/ 15 March 2013

Nathi Mthethwa gets off lightly

Nathi Mthethwa Gets Off Lightly

Despite being warned against meeting people who sue the police for wrongful death, Police Minister Nathi Mthethwa spent about 30 minutes with Emidio Macia's family representatives on Thursday. They – and the broader community of the East Rand township of Daveyton – ­welcomed the police minister with good grace, if not in numbers.

About a dozen people were waiting for Mthethwa when he arrived for a community meeting near where Macia died two weeks ago, and the number never rose above 50.

People who did not take the opportunity to give the government a piece of their minds said they were showing contempt for a police force they no longer respected, or that they ­simply did not see any use in attending a talk shop.

"What are they going to say that they haven't said to us?" asked a woman, who described herself as "very, very angry" about the Mozambican taxi driver's brutal death at the hands of the police.
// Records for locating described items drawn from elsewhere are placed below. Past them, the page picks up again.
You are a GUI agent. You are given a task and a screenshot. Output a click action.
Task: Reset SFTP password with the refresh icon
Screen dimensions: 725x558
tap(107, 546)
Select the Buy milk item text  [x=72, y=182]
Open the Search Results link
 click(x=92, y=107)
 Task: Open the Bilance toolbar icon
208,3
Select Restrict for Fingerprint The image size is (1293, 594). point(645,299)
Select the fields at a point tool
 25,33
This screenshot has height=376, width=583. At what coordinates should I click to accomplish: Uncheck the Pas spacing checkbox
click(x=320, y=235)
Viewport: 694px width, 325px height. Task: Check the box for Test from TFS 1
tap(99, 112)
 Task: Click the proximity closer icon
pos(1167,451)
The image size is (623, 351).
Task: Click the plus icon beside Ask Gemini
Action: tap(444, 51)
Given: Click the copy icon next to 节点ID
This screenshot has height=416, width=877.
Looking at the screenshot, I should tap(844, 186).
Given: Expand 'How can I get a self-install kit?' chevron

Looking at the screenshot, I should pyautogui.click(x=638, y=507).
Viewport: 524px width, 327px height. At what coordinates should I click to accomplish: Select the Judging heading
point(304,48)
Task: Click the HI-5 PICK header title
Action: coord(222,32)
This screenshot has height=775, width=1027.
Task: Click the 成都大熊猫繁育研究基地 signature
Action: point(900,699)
And, indeed, Mthethwa had nothing new to share, nor did Gauteng community safety MEC Faith Mazibuko or provincial police commander Mzwandile Petros.

"What happened here was a tragedy which should not happen ­anywhere," Mthethwa told the small crowd, even as national police ­commissioner Riah Phiyega expressed the same sentiments hundreds of kilometres away in Rustenburg at the Marikana inquiry.

Mthethwa and his officials were given a remarkably easy time of it by those members of the community who were in attendance, with accusations of police taking bribes or not doing their jobs adequately, but very few mentions of police brutality or the targeting of foreigners.

Importance of training the police
Mthethwa has been criticised for being absent during the outrage that followed the publication of video footage showing Macia being assaulted and dragged behind a police vehicle. On Thursday, though, he took the opportunity to appear before the cameras that formed a picket between him and the people of Daveyton, and spout predictable sound bites.

"I want to emphasise from the side of the police that we will never condone police being brutal against people, against unarmed civilians," Mthethwa said.

Police have a responsibility to earn the respect of the communities they police, he said, and they must arrest illegal immigrants but not target foreigners who are in the country legally. He also reiterated the importance of training the police, noted that about 900 police officers had been arrested over the past two years and expressed confidence in the judicial process.

Petros promised follow-up visits to the area, and Mazibuko promised a crime summit for the community before the end of April, after ­urging the local taxi association not to employ "cheap" foreign drivers ­without the right documentation.

The 22 people who addressed the officials before they spoke focused largely on the role of community policing forums, with the occasional complaint about a lack of security at the local clinic, the poor state of policing around the local taxi rank, and a lack of money to implement various projects.

But even those objections were largely silenced after Mthethwa said he had been humbled by the response of the community, and praised Daveyton in particular for working with the police.

"I will tell you without hesitation that no police official would claim to succeed in the fight against crime without the involvement of the ­members of the public," he said.